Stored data
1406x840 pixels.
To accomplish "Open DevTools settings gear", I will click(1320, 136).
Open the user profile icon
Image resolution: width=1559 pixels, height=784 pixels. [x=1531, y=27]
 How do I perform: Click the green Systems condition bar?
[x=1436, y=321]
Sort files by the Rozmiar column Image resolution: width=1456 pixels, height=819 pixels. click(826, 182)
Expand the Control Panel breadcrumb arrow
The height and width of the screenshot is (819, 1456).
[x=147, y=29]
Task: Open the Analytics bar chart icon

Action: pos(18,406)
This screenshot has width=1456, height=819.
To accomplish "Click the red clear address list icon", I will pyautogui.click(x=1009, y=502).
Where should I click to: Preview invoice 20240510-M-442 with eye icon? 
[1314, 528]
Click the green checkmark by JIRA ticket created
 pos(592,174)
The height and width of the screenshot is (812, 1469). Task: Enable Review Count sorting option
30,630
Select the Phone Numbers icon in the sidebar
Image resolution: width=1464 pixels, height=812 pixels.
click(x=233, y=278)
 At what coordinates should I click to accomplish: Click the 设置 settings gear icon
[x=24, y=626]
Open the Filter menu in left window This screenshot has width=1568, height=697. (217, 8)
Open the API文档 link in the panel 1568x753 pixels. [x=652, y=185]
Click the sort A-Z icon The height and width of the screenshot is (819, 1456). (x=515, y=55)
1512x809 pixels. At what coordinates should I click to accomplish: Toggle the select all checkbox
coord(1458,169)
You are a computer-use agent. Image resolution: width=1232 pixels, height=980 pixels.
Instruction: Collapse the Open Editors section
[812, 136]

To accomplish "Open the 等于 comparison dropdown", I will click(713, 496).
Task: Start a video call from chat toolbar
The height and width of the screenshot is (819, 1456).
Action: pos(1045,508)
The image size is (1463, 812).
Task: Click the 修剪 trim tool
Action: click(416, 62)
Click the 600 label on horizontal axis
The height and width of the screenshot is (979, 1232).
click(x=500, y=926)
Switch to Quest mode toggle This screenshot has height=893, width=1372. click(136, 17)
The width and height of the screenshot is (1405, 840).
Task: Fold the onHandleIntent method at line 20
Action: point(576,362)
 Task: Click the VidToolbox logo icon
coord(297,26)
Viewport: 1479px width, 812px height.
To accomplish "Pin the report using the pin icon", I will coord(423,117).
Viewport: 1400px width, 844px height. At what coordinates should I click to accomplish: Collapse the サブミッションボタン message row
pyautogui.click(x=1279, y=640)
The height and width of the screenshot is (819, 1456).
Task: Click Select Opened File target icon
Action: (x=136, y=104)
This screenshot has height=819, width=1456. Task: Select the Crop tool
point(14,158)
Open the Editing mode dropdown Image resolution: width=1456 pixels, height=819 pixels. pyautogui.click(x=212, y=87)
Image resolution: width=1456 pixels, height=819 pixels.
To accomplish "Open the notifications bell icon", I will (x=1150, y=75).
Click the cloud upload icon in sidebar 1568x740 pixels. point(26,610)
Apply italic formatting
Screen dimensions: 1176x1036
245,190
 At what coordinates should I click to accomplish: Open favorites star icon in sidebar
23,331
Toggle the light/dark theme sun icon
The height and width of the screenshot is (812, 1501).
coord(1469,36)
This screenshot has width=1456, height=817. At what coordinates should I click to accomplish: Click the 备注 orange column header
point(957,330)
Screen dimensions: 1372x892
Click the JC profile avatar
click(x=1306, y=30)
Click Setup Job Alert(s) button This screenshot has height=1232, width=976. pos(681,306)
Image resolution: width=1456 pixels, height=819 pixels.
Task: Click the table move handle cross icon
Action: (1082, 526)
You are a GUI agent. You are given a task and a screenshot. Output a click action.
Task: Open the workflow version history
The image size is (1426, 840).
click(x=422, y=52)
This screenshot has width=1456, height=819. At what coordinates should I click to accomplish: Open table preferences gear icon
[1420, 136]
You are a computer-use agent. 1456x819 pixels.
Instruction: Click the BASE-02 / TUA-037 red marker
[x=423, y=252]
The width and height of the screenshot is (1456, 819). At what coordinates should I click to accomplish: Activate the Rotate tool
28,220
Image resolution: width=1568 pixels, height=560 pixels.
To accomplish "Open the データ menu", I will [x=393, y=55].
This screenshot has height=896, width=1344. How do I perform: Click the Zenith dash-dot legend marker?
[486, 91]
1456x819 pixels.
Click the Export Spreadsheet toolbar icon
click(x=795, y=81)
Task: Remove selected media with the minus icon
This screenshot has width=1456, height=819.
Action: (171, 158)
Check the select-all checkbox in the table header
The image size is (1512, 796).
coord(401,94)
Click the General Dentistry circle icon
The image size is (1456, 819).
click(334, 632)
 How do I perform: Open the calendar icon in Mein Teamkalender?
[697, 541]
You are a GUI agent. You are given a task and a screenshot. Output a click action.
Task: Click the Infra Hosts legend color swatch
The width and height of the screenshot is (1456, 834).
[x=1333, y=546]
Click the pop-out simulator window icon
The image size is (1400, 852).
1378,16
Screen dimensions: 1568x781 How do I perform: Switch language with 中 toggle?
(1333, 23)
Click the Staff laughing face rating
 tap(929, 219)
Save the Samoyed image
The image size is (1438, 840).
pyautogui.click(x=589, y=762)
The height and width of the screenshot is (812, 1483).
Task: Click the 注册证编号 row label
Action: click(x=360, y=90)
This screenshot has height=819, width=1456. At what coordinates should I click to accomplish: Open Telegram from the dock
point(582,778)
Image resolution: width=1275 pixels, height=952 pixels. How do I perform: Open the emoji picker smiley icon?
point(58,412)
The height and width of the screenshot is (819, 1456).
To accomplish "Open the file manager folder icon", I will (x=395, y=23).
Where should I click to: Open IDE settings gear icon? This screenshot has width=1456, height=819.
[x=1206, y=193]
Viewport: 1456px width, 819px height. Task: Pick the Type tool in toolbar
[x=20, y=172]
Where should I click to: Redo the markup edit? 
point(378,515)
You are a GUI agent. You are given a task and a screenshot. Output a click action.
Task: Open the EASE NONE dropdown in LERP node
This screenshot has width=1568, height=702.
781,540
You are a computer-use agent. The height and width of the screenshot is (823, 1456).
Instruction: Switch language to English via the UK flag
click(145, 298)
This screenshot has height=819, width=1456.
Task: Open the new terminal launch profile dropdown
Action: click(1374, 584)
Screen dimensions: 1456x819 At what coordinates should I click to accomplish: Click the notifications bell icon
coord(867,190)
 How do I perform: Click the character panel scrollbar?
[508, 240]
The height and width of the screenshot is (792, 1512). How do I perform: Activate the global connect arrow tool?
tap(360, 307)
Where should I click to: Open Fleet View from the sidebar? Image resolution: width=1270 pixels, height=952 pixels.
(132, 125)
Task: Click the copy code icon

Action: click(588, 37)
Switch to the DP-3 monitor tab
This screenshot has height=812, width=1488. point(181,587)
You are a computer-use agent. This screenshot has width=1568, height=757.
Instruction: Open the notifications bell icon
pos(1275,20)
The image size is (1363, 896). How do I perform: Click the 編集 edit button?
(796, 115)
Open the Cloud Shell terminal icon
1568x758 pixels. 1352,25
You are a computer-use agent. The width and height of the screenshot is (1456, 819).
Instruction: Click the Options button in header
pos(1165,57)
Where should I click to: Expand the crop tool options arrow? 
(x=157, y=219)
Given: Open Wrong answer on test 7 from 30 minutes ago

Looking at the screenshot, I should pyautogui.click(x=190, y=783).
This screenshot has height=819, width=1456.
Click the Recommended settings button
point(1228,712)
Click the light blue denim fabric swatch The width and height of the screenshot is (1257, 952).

* [Task goal]:
Could you output every entry above exactly as it stands?

* [Worked solution]:
1406x840 pixels.
To accomplish "Open DevTools settings gear", I will click(1320, 136).
Open the user profile icon
Image resolution: width=1559 pixels, height=784 pixels. [x=1531, y=27]
 How do I perform: Click the green Systems condition bar?
[x=1436, y=321]
Sort files by the Rozmiar column Image resolution: width=1456 pixels, height=819 pixels. click(826, 182)
Expand the Control Panel breadcrumb arrow
The height and width of the screenshot is (819, 1456).
[x=147, y=29]
Task: Open the Analytics bar chart icon

Action: pos(18,406)
This screenshot has width=1456, height=819.
To accomplish "Click the red clear address list icon", I will pyautogui.click(x=1009, y=502).
Where should I click to: Preview invoice 20240510-M-442 with eye icon? 
[1314, 528]
Click the green checkmark by JIRA ticket created
 pos(592,174)
The height and width of the screenshot is (812, 1469). Task: Enable Review Count sorting option
30,630
Select the Phone Numbers icon in the sidebar
Image resolution: width=1464 pixels, height=812 pixels.
click(x=233, y=278)
 At what coordinates should I click to accomplish: Click the 设置 settings gear icon
[x=24, y=626]
Open the Filter menu in left window This screenshot has width=1568, height=697. (217, 8)
Open the API文档 link in the panel 1568x753 pixels. [x=652, y=185]
Click the sort A-Z icon The height and width of the screenshot is (819, 1456). (x=515, y=55)
1512x809 pixels. At what coordinates should I click to accomplish: Toggle the select all checkbox
coord(1458,169)
You are a computer-use agent. Image resolution: width=1232 pixels, height=980 pixels.
Instruction: Collapse the Open Editors section
[812, 136]

To accomplish "Open the 等于 comparison dropdown", I will click(713, 496).
Task: Start a video call from chat toolbar
The height and width of the screenshot is (819, 1456).
Action: pos(1045,508)
The image size is (1463, 812).
Task: Click the 修剪 trim tool
Action: click(416, 62)
Click the 600 label on horizontal axis
The height and width of the screenshot is (979, 1232).
click(x=500, y=926)
Switch to Quest mode toggle This screenshot has height=893, width=1372. click(136, 17)
The width and height of the screenshot is (1405, 840).
Task: Fold the onHandleIntent method at line 20
Action: point(576,362)
 Task: Click the VidToolbox logo icon
coord(297,26)
Viewport: 1479px width, 812px height.
To accomplish "Pin the report using the pin icon", I will coord(423,117).
Viewport: 1400px width, 844px height. At what coordinates should I click to accomplish: Collapse the サブミッションボタン message row
pyautogui.click(x=1279, y=640)
The height and width of the screenshot is (819, 1456).
Task: Click Select Opened File target icon
Action: (x=136, y=104)
This screenshot has height=819, width=1456. Task: Select the Crop tool
point(14,158)
Open the Editing mode dropdown Image resolution: width=1456 pixels, height=819 pixels. pyautogui.click(x=212, y=87)
Image resolution: width=1456 pixels, height=819 pixels.
To accomplish "Open the notifications bell icon", I will (x=1150, y=75).
Click the cloud upload icon in sidebar 1568x740 pixels. point(26,610)
Apply italic formatting
Screen dimensions: 1176x1036
245,190
 At what coordinates should I click to accomplish: Open favorites star icon in sidebar
23,331
Toggle the light/dark theme sun icon
The height and width of the screenshot is (812, 1501).
coord(1469,36)
This screenshot has width=1456, height=817. At what coordinates should I click to accomplish: Click the 备注 orange column header
point(957,330)
Screen dimensions: 1372x892
Click the JC profile avatar
click(x=1306, y=30)
Click Setup Job Alert(s) button This screenshot has height=1232, width=976. pos(681,306)
Image resolution: width=1456 pixels, height=819 pixels.
Task: Click the table move handle cross icon
Action: (1082, 526)
You are a GUI agent. You are given a task and a screenshot. Output a click action.
Task: Open the workflow version history
The image size is (1426, 840).
click(x=422, y=52)
This screenshot has width=1456, height=819. At what coordinates should I click to accomplish: Open table preferences gear icon
[1420, 136]
You are a computer-use agent. 1456x819 pixels.
Instruction: Click the BASE-02 / TUA-037 red marker
[x=423, y=252]
The width and height of the screenshot is (1456, 819). At what coordinates should I click to accomplish: Activate the Rotate tool
28,220
Image resolution: width=1568 pixels, height=560 pixels.
To accomplish "Open the データ menu", I will [x=393, y=55].
This screenshot has height=896, width=1344. How do I perform: Click the Zenith dash-dot legend marker?
[486, 91]
1456x819 pixels.
Click the Export Spreadsheet toolbar icon
click(x=795, y=81)
Task: Remove selected media with the minus icon
This screenshot has width=1456, height=819.
Action: (171, 158)
Check the select-all checkbox in the table header
The image size is (1512, 796).
coord(401,94)
Click the General Dentistry circle icon
The image size is (1456, 819).
click(334, 632)
 How do I perform: Open the calendar icon in Mein Teamkalender?
[697, 541]
You are a GUI agent. You are given a task and a screenshot. Output a click action.
Task: Click the Infra Hosts legend color swatch
The width and height of the screenshot is (1456, 834).
[x=1333, y=546]
Click the pop-out simulator window icon
The image size is (1400, 852).
1378,16
Screen dimensions: 1568x781 How do I perform: Switch language with 中 toggle?
(1333, 23)
Click the Staff laughing face rating
 tap(929, 219)
Save the Samoyed image
The image size is (1438, 840).
pyautogui.click(x=589, y=762)
The height and width of the screenshot is (812, 1483).
Task: Click the 注册证编号 row label
Action: click(x=360, y=90)
This screenshot has height=819, width=1456. At what coordinates should I click to accomplish: Open Telegram from the dock
point(582,778)
Image resolution: width=1275 pixels, height=952 pixels. How do I perform: Open the emoji picker smiley icon?
point(58,412)
The height and width of the screenshot is (819, 1456).
To accomplish "Open the file manager folder icon", I will (x=395, y=23).
Where should I click to: Open IDE settings gear icon? This screenshot has width=1456, height=819.
[x=1206, y=193]
Viewport: 1456px width, 819px height. Task: Pick the Type tool in toolbar
[x=20, y=172]
Where should I click to: Redo the markup edit? 
point(378,515)
You are a GUI agent. You are given a task and a screenshot. Output a click action.
Task: Open the EASE NONE dropdown in LERP node
This screenshot has width=1568, height=702.
781,540
You are a computer-use agent. The height and width of the screenshot is (823, 1456).
Instruction: Switch language to English via the UK flag
click(145, 298)
This screenshot has height=819, width=1456.
Task: Open the new terminal launch profile dropdown
Action: click(1374, 584)
Screen dimensions: 1456x819 At what coordinates should I click to accomplish: Click the notifications bell icon
coord(867,190)
 How do I perform: Click the character panel scrollbar?
[508, 240]
The height and width of the screenshot is (792, 1512). How do I perform: Activate the global connect arrow tool?
tap(360, 307)
Where should I click to: Open Fleet View from the sidebar? Image resolution: width=1270 pixels, height=952 pixels.
(132, 125)
Task: Click the copy code icon

Action: click(588, 37)
Switch to the DP-3 monitor tab
This screenshot has height=812, width=1488. point(181,587)
You are a computer-use agent. This screenshot has width=1568, height=757.
Instruction: Open the notifications bell icon
pos(1275,20)
The image size is (1363, 896). How do I perform: Click the 編集 edit button?
(796, 115)
Open the Cloud Shell terminal icon
1568x758 pixels. 1352,25
You are a computer-use agent. The width and height of the screenshot is (1456, 819).
Instruction: Click the Options button in header
pos(1165,57)
Where should I click to: Expand the crop tool options arrow? 
(x=157, y=219)
Given: Open Wrong answer on test 7 from 30 minutes ago

Looking at the screenshot, I should pyautogui.click(x=190, y=783).
This screenshot has height=819, width=1456.
Click the Recommended settings button
point(1228,712)
Click the light blue denim fabric swatch The width and height of the screenshot is (1257, 952).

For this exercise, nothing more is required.